Under conwip the number of jobs that can be released at the start of a period from the orderbook must be such that the WIP on the shop floor does not exceed a certain maximal WIP level \(W\). In this case, the WIP at the end of period \(t\) consists of all jobs queued at station \(1\) and \(2\) plus the jobs in transit, i.e.,

\[W(t) = Q_1(t) + Q_2(t) + a_2(t+1)\]

Therefore, under conwip, the amount of jobs that can leave from the order book, i.e., the capacity, must be:

\[C_0(t+1) = W - W(t).\]

Note that \(W(t)\) is the WIP at the end of period \(t\), hence, \(W-W(t)\) orders can be released at the next period.

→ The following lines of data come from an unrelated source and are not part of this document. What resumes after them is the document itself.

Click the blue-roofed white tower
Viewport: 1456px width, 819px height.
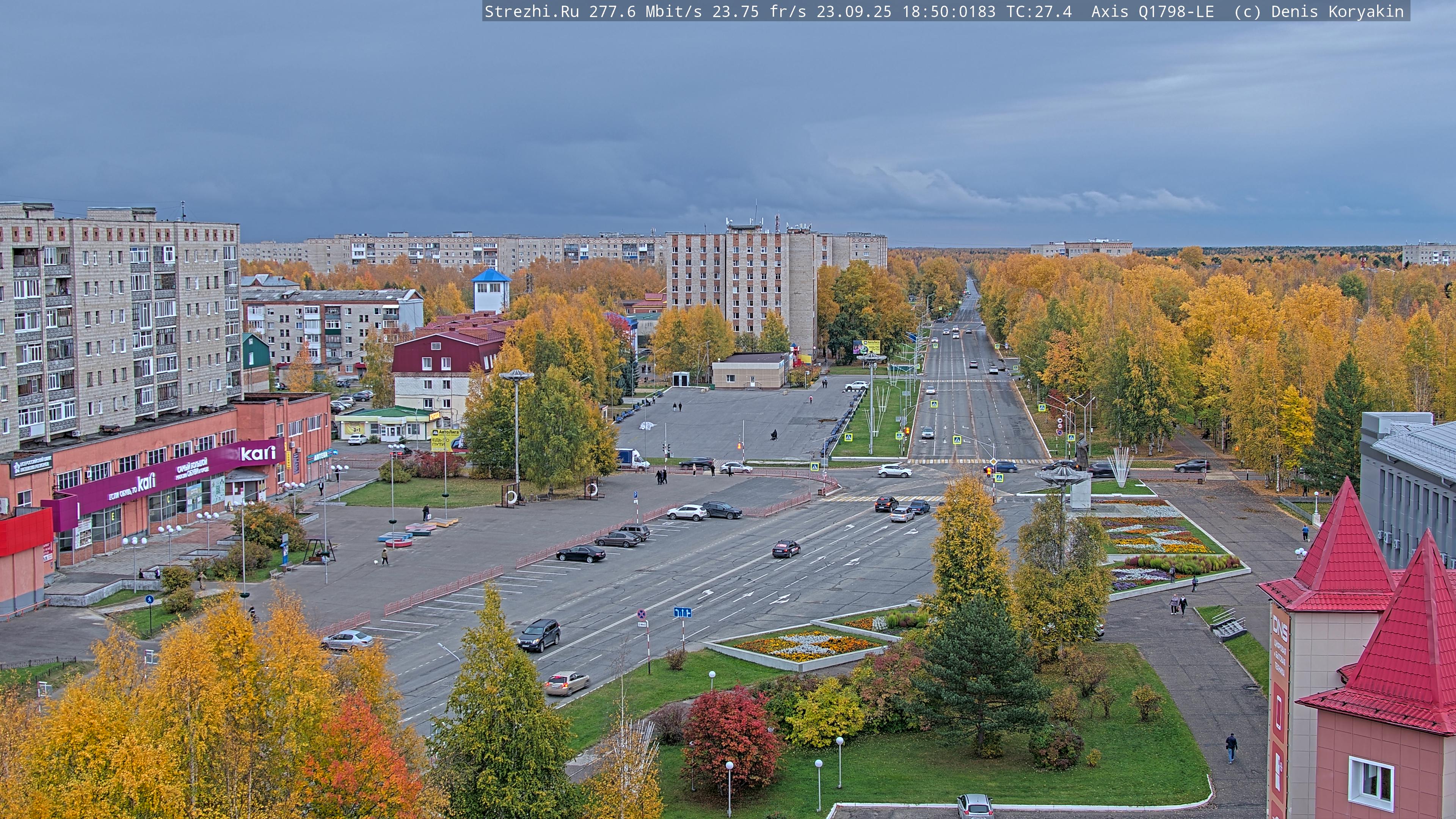[491, 291]
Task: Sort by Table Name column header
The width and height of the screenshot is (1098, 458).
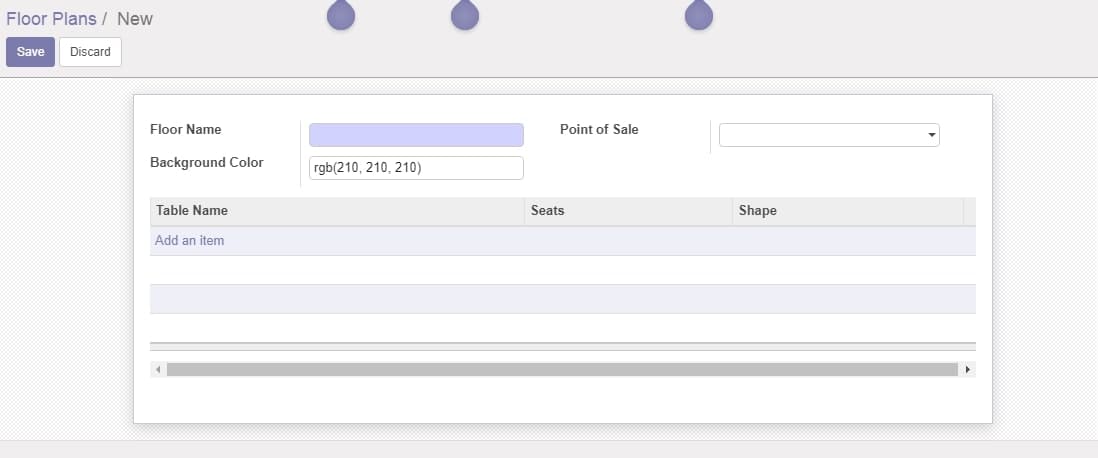Action: [x=192, y=210]
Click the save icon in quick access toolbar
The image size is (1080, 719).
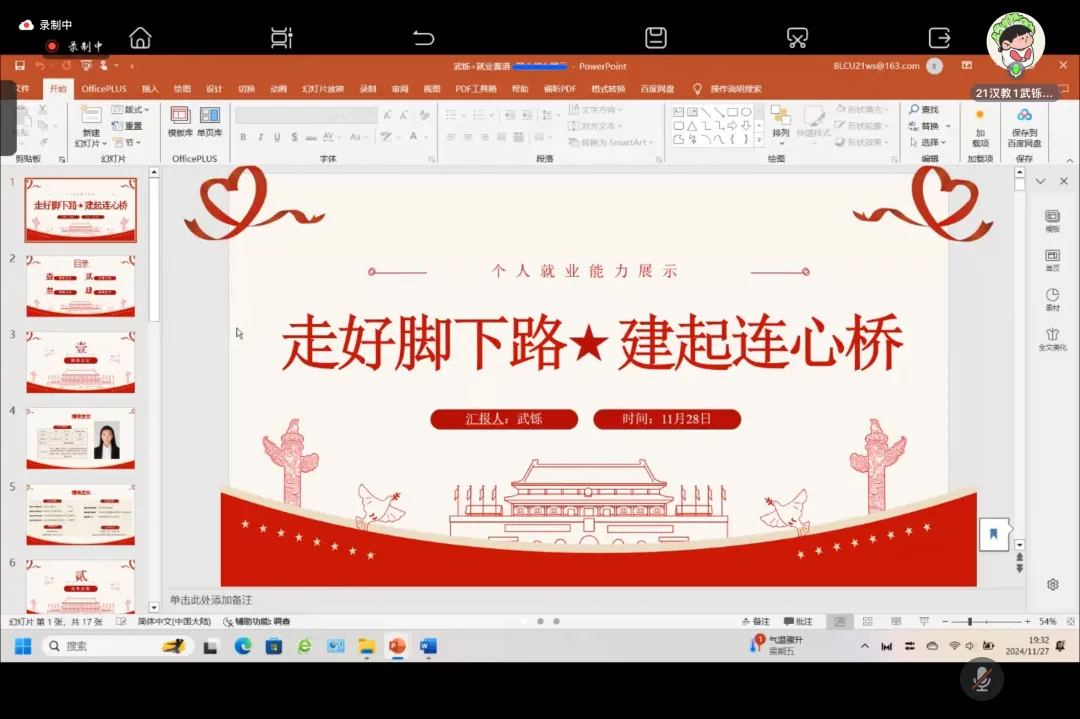tap(20, 66)
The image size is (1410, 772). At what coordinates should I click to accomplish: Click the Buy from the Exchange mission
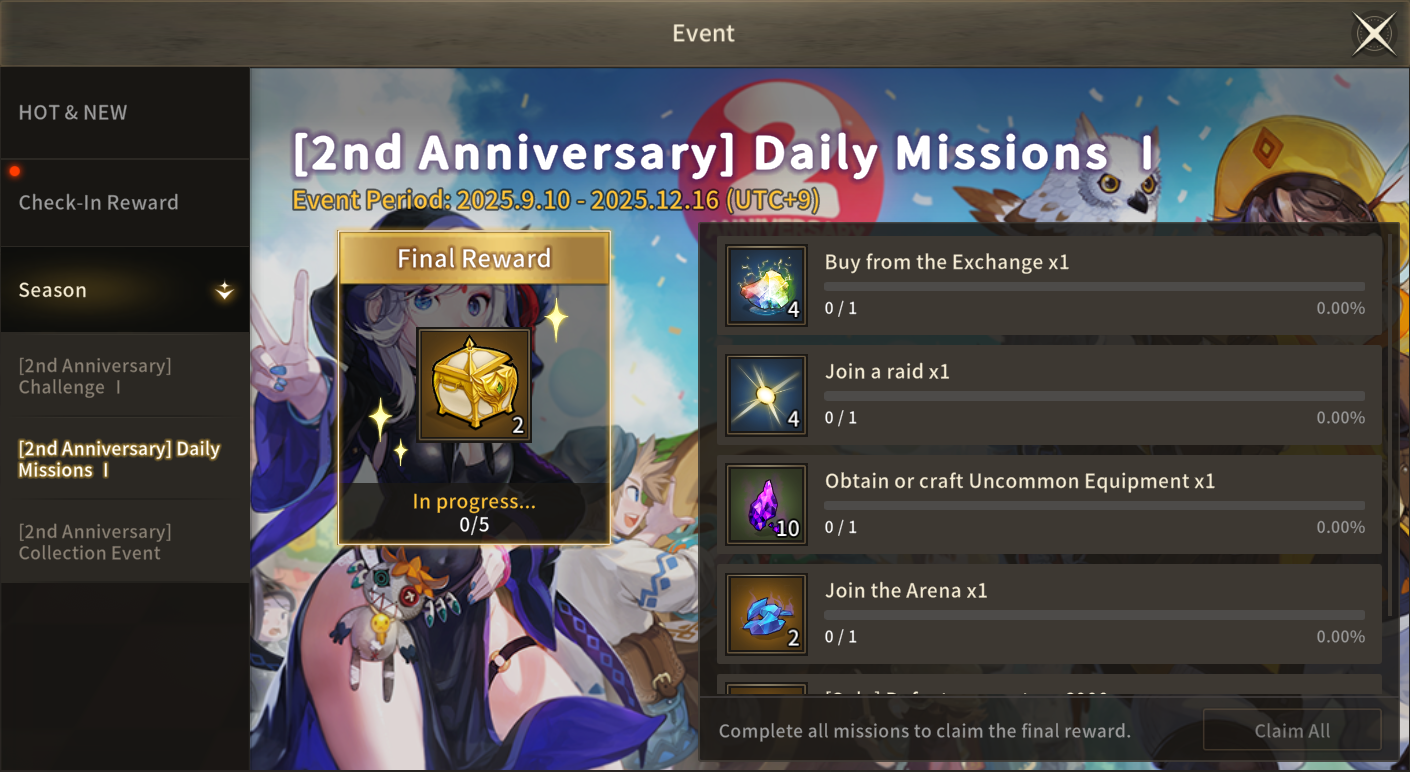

In code the above becomes:

def simulator(a0, C1, C2, W):
    WIP = np.zeros_like(a0)
    Q0 = np.zeros_like(a0)
    C0 = np.zeros_like(a0)
    Q1 = np.zeros_like(a0)
    Q2 = np.zeros_like(a0)
    d0 = np.zeros_like(a0)
    d1 = np.zeros_like(a0)
    d2 = np.zeros_like(a0)
    a1 = np.zeros_like(a0)
    a2 = np.zeros_like(a0)

    for t in range(1, len(a0)-1):
        d0[t] = min(Q0[t-1] + a0[t],  C0[t])
        Q0[t] = Q0[t-1] + a0[t] - d0[t]

        a1[t] = d0[t]
        d1[t] = min(Q1[t-1] + a1[t], C1[t])
        Q1[t] = Q1[t-1] + a1[t] - d1[t]

        a2[t+1] = d1[t]
        d2[t] = min(Q2[t-1] + a2[t], C2[t])
        Q2[t] = Q2[t-1] + a2[t] - d2[t]

        WIP[t] = Q1[t] + Q2[t] + a2[t+1]

        assert W >= WIP[t], "More jobs in the network than CONWIP
allows"
        C0[t+1] = W - WIP[t]

    return d2, Q0, Q1, Q2

Simulation with deterministic numbers

Lets set the conwip level \(W\) to 1 and see what happens when we choose some basic numbers.

W = 2

a0= np.ones(15)
C1 = np.ones_like(a0)
C2 = np.ones_like(a0)

d2, Q0, Q1, Q2 = simulator(a0, C1, C2, W)

print("The output of queue 2:")
print(d2)
The output of queue 2:
[ 0.  0.  0.  1.  1.  1.  1.  1.  1.  1.  1.  1.  1.  1.  0.]

If \(W=1\) we expect to see throughput of 0.5:

W = 1

d2, Q0, Q1, Q2 = simulator(a0, C1, C2, W)

print("The output of queue 2:")
print(d2)
The output of queue 2:
[ 0.  0.  0.  1.  0.  1.  0.  1.  0.  1.  0.  1.  0.  1.  0.]

And indeed, after some initialization effects, we see that the output alternates between 1 and 0.

A simulation with random data

Now try random data. Suppose that, on average, 9 jobs per period arrive at the system, but that both workstations only have capacity of 8 jobs per period.

n = 200
a0 = poisson.rvs(9, size = n)
C1 = poisson.rvs(8, size = n)
C2 = poisson.rvs(8, size = n)
W = 50

d2, Q0, Q1, Q2 = simulator(a0, C1, C2, W)

plt.plot(Q0, label="Q0")
plt.plot(Q1, label="Q1")
plt.plot(Q2, label="Q2")
plt.plot(Q1+Q2, label="Q1+Q2")
plt.legend(loc=2)
../../_images/conwip_figure5_1.png

It is clear that the jobs accumulate in the orderbook, i.e., in \(Q_0\), as it should. also the WIP remains limited.

The first station is a bottleneck

Suppose again that, on average, 9 jobs per period arrive at the system, but now workstation 1 has a capacity of 8 jobs per week and workstation 2 a capacity of 9.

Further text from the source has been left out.